Lucas completed his B.S. in Engineering at California Polytechnic State University, M.S. in Engineering Sciences at the Thayer School of Engineering at Dartmouth College, and Ph.D. in Chemical Engineering at the University of Colorado-Boulder. During his undergraduate education he founded a student club to make biodiesel from waste vegetable oil called the Biodiesel Project.

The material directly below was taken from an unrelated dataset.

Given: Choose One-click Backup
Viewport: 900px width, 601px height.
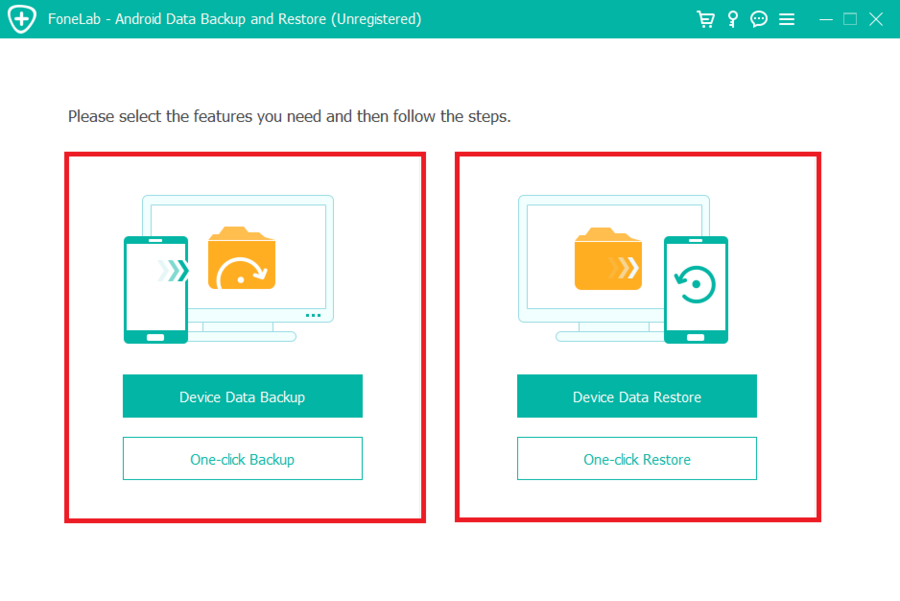Looking at the screenshot, I should [242, 458].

He then took that experience national as a Co-Founding member and Co-Chair of the Next-Generation Scientists for Biodiesel, a National Biodiesel Board sponsored educational and professional organization, which held educational webinars and organized poster sessions at the National Biodiesel Conference and Expo. Before beginning his Ph.D., he worked for two years as a research associate at a cellulosic ethanol start-up company, Mascoma Corporation, gaining real-world experience, at both the bench and pilot scales by helping translate novel academic research to commercial operation in lignocellulosic pretreatment technology. After completing his Ph.D., he served as a Director’s Postdoctoral Fellow at the National Renewable Energy Laboratory (NREL) developing novel catalysts and processes to upcycle waste plastics. During his career he has authored peer-reviewed publications in journals like ACS Catalysis, Nature Catalysis, and a co-first authored publication in Science, in addition to four patents (including 1 provisional), and received several awards & fellowships including the USDA-NIFA Predoctoral Fellowship, the NREL Director’s Postdoctoral Fellowship, NREL Director’s Award, and currently serves as the Callahan Faculty Scholar in the School of Chemical, Biological, and Environmental Engineering at Oregon State University as an Assistant Professor of Chemical Engineering.

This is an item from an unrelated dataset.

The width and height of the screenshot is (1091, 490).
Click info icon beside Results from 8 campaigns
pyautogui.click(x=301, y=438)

Presentation Abstract: Our society is facing a series of convergent environmental tragedies, like the collapse in biodiversity, human caused climate change, the rapid accumulation of waste plastics in our waterways and oceans, and more. These challenges will require a diversity of interdisciplinary technologies developed and deployed at exceptionally fast rates to market. We have a history of these types of accomplishments in the past. With next-generation researchers like you, we can do it again. In this presentation I will summarize my recent efforts to create new plastic recycling technologies, since the only free-market approach to combat the plastics problem is to make recycling technologies profitable. The term ‘upcycling’ has gained recent media attention as an attractive means to manage plastic waste, with one key-problem, few technologies exist capable of producing ‘high-value’ products from plastic waste. In this seminar I will present on two plastic recycling approaches. The first combines chemistry & biology capable of depolymerizing mixed plastic waste, like polyethylene terephthalate (PET), polyethylene (PE), and polystyrene (PS), and funneling these compounds into single product, like a biopolymer or a precursor for nylon product, using an engineered microbe. The second approach uses tandem synergistic chemistry, alkane dehydrogenation and olefin metathesis, to depolymerize polyolefin polymers at temperatures below 200 °C using abundant alkane co-reactants and robust heterogeneous catalysts.